Collected data entries:
= Beginning of Section =

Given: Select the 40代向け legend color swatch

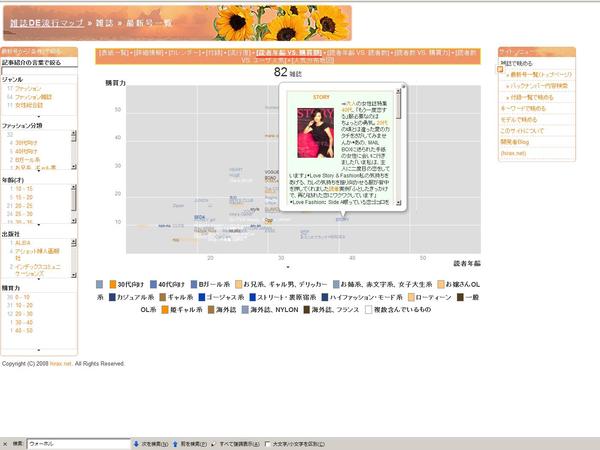Looking at the screenshot, I should (x=153, y=284).
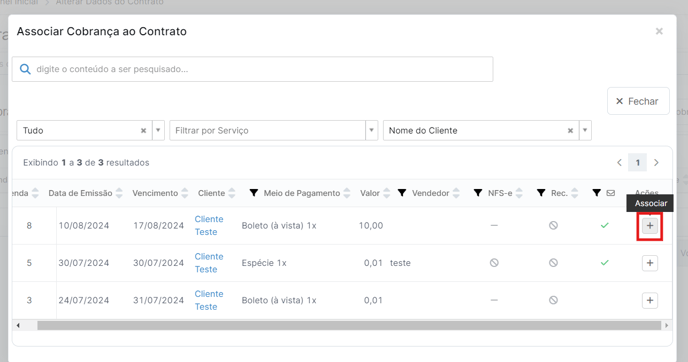This screenshot has height=362, width=688.
Task: Click the Fechar button
Action: click(638, 101)
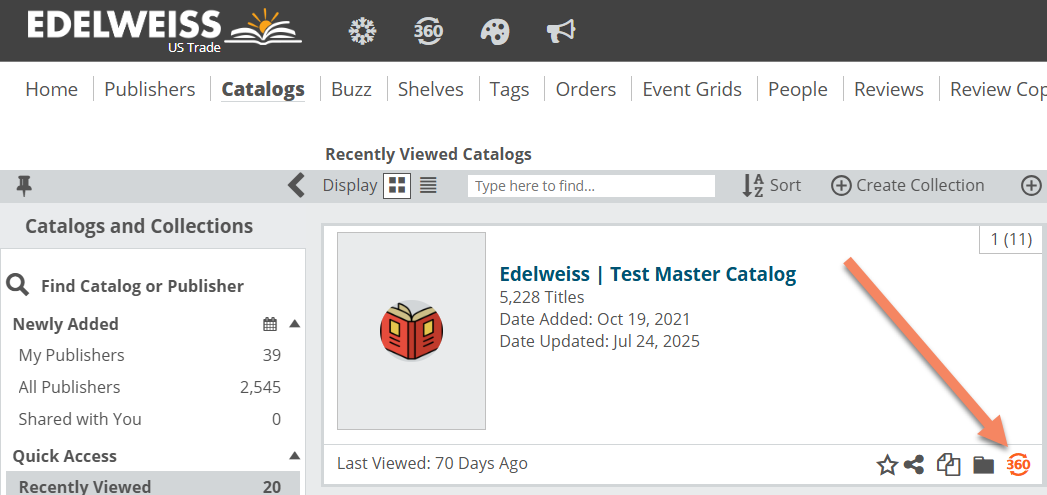Open the megaphone announcements icon
Viewport: 1047px width, 495px height.
(x=561, y=31)
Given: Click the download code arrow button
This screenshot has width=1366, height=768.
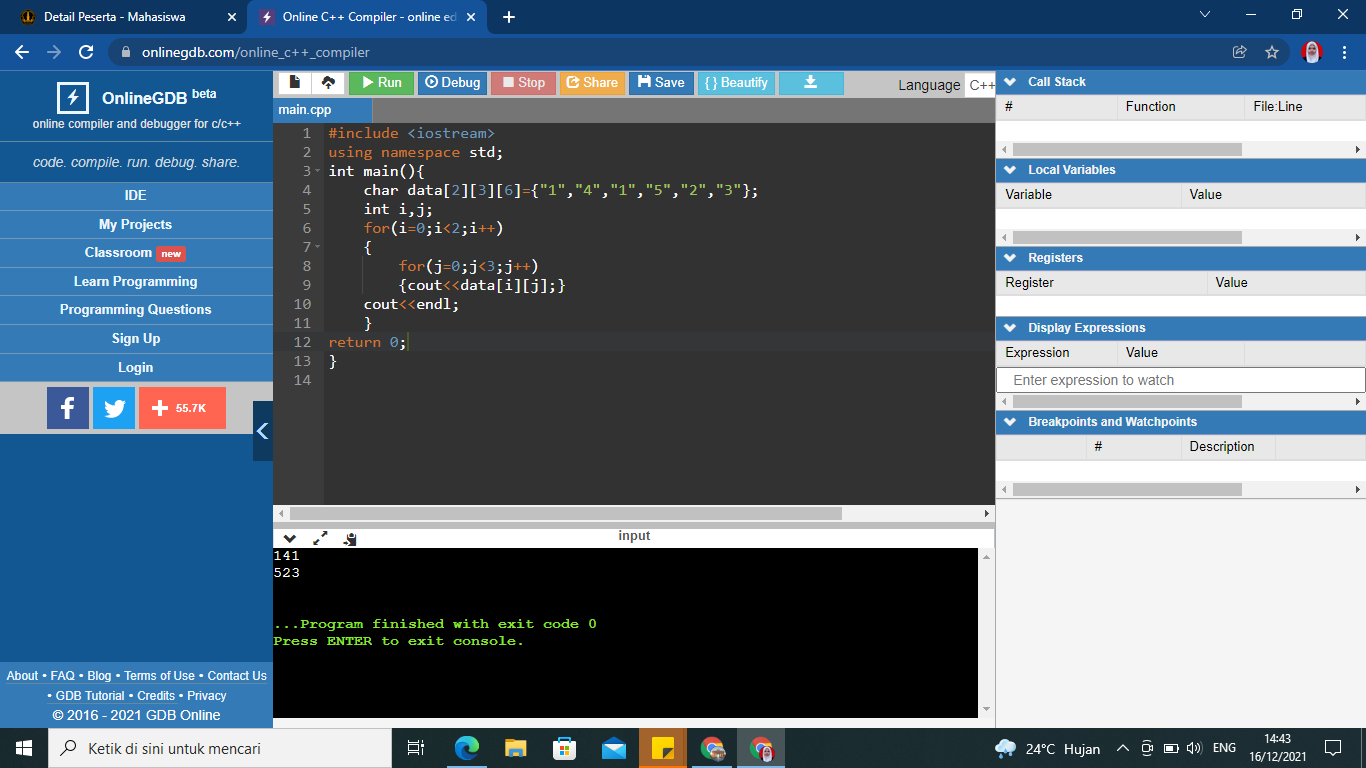Looking at the screenshot, I should [x=811, y=83].
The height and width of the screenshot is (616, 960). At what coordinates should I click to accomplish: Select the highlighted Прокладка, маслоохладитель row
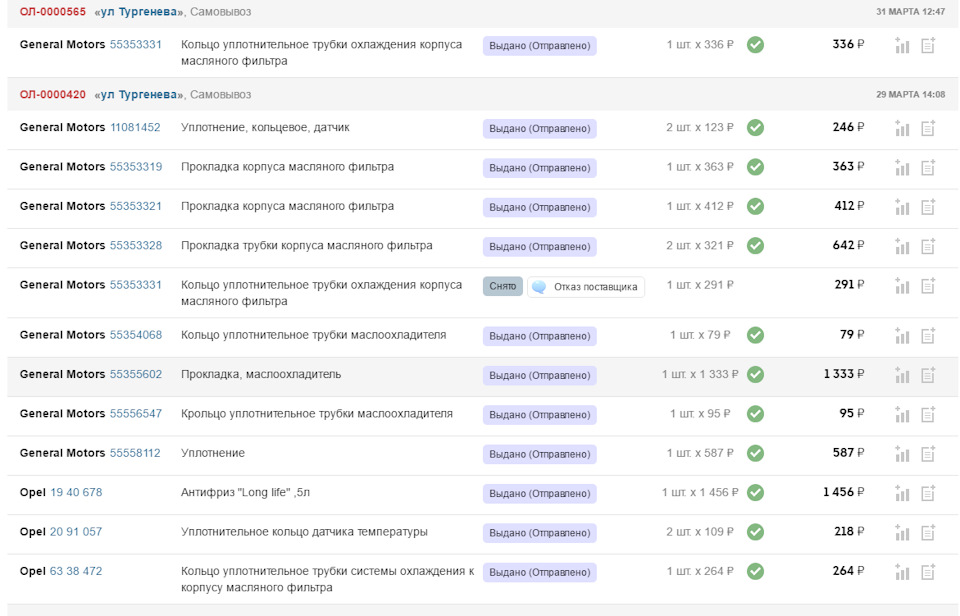[400, 374]
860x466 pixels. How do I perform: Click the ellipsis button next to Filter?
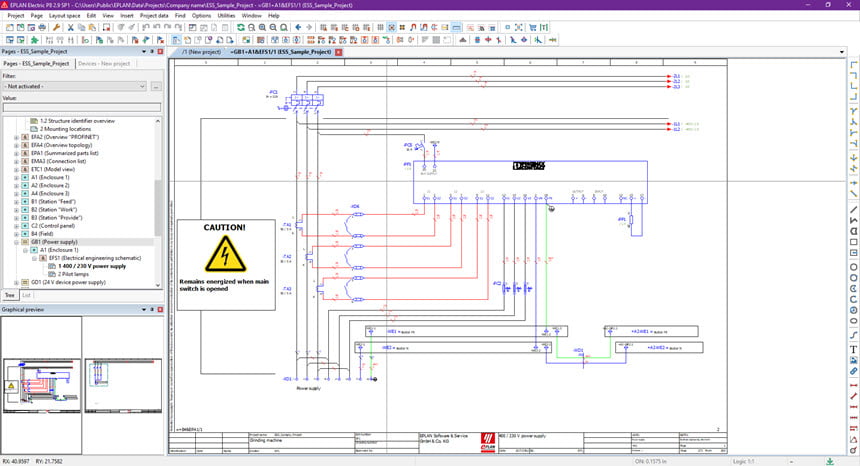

= End of Section =

EXERCISE OBJECTIVE:
Restate word for word only the lines that run from the line holding "Given: Click the download code arrow button" to the end of the data, both ends kept, leaving every picture out.

WRITTEN SOLUTION:
Given: Click the download code arrow button
This screenshot has width=1366, height=768.
Looking at the screenshot, I should [x=811, y=83].
The height and width of the screenshot is (616, 960). At what coordinates should I click to accomplish: Select the highlighted Прокладка, маслоохладитель row
[400, 374]
860x466 pixels. How do I perform: Click the ellipsis button next to Filter?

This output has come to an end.